Written task:
In the block graph passage below, block graphs form a subclass of which graph class and a superclass of which?

Source extract:
▽
Token Sliding Independent Set Reconfiguration on Block Graphs¹¹1A major part of the work that led to the results in this manuscript was done when both authors were affiliated with the Indian Statistical Institute, Chennai Centre

A “block” of a graph $G$ is defined to be a maximal connected subgraph $H$ of $G$ such that $H$ is a graph without any cut-vertices. (Note that it follows from this definition that if an edge $e$ of $G$ is not contained in any cycle of $G$, then $e$ together with its endpoints forms a block of $G$.) A block graph is an undirected graph in which each block is a clique. A simple way to visualize the structure of these graphs is through the following equivalent definition: every complete graph is a block graph, and every graph that is obtained by taking the disjoint union of a block graph $G$ and a complete graph $G^{\prime }$ and then identifying (i.e. merging) a vertex in $G$ with a vertex in $G^{\prime }$ is also block graph. Please refer Figure 3(a) for an example of a block graph and Section 2.2 for a formal definition of this graph class. Note that block graphs form a subclass of chordal graphs and a superclass of trees.
△
Supplied entries:
▽
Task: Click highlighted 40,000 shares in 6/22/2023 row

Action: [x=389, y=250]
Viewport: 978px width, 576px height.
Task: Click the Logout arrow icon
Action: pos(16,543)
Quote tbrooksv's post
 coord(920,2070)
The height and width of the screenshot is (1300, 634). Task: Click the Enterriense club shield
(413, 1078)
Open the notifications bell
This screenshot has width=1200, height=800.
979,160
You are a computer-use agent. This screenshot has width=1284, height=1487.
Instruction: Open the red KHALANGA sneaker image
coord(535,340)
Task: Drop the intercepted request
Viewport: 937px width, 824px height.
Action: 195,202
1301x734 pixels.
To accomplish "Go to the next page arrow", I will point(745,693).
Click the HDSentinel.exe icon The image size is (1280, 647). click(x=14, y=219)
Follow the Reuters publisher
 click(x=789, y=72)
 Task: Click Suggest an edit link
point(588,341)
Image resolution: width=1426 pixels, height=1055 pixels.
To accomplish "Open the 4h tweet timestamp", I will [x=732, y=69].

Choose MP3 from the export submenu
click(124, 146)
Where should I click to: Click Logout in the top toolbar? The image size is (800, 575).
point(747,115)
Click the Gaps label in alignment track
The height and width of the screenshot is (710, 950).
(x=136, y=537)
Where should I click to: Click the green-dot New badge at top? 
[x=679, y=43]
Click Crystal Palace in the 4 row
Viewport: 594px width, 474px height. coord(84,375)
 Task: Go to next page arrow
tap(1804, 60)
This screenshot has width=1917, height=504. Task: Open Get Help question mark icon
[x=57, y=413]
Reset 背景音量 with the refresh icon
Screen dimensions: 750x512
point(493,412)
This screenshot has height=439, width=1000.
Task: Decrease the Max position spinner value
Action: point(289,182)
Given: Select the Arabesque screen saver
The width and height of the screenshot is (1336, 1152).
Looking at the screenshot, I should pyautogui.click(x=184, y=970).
△
Response to the exercise:
Block graphs are a subclass of chordal graphs and a superclass of trees.